Available data Start Marker

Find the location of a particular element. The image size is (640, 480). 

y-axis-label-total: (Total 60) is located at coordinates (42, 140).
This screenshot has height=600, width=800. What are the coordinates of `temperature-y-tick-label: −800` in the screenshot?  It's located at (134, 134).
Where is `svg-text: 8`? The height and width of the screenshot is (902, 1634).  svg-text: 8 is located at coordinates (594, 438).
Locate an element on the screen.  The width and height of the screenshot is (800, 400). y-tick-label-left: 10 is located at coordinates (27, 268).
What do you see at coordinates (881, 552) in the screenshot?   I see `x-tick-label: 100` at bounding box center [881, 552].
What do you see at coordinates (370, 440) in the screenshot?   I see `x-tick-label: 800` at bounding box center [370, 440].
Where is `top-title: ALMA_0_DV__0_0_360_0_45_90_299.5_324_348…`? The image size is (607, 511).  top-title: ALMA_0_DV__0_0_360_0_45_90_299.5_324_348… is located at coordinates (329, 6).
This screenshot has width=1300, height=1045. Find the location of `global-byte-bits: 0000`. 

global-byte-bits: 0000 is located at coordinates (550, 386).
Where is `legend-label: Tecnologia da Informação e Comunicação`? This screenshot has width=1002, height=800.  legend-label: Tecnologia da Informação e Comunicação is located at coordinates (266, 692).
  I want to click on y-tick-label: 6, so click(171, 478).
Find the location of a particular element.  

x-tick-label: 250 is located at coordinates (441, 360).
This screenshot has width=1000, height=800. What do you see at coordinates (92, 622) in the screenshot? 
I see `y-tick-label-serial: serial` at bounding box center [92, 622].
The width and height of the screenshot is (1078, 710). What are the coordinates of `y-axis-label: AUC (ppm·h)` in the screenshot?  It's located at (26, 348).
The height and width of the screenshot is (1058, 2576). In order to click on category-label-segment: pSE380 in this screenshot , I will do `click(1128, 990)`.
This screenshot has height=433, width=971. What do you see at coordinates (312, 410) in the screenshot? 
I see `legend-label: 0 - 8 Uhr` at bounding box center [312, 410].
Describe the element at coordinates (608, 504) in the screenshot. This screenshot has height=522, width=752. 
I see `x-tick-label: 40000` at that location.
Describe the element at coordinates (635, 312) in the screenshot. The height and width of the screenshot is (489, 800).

Available data End Marker

**Work instructions:** Could you render everything from the first of the items above down to the line containing "global-byte-bits: 0000 is" as a Markdown table, with an Index column for the row number and an Entry column for the line, leaving out blank lines?

**Answer to this exercise:**
| Index | Entry |
|---|---|
| 1 | Find the location of a particular element. The image size is (640, 480).  |
| 2 | y-axis-label-total: (Total 60) is located at coordinates (42, 140). |
| 3 | This screenshot has height=600, width=800. What are the coordinates of `temperature-y-tick-label: −800` in the screenshot?  It's located at (134, 134). |
| 4 | Where is `svg-text: 8`? The height and width of the screenshot is (902, 1634).  svg-text: 8 is located at coordinates (594, 438). |
| 5 | Locate an element on the screen.  The width and height of the screenshot is (800, 400). y-tick-label-left: 10 is located at coordinates (27, 268). |
| 6 | What do you see at coordinates (881, 552) in the screenshot?   I see `x-tick-label: 100` at bounding box center [881, 552]. |
| 7 | What do you see at coordinates (370, 440) in the screenshot?   I see `x-tick-label: 800` at bounding box center [370, 440]. |
| 8 | Where is `top-title: ALMA_0_DV__0_0_360_0_45_90_299.5_324_348…`? The image size is (607, 511).  top-title: ALMA_0_DV__0_0_360_0_45_90_299.5_324_348… is located at coordinates (329, 6). |
| 9 | This screenshot has width=1300, height=1045. Find the location of `global-byte-bits: 0000`.  |
| 10 | global-byte-bits: 0000 is located at coordinates (550, 386). |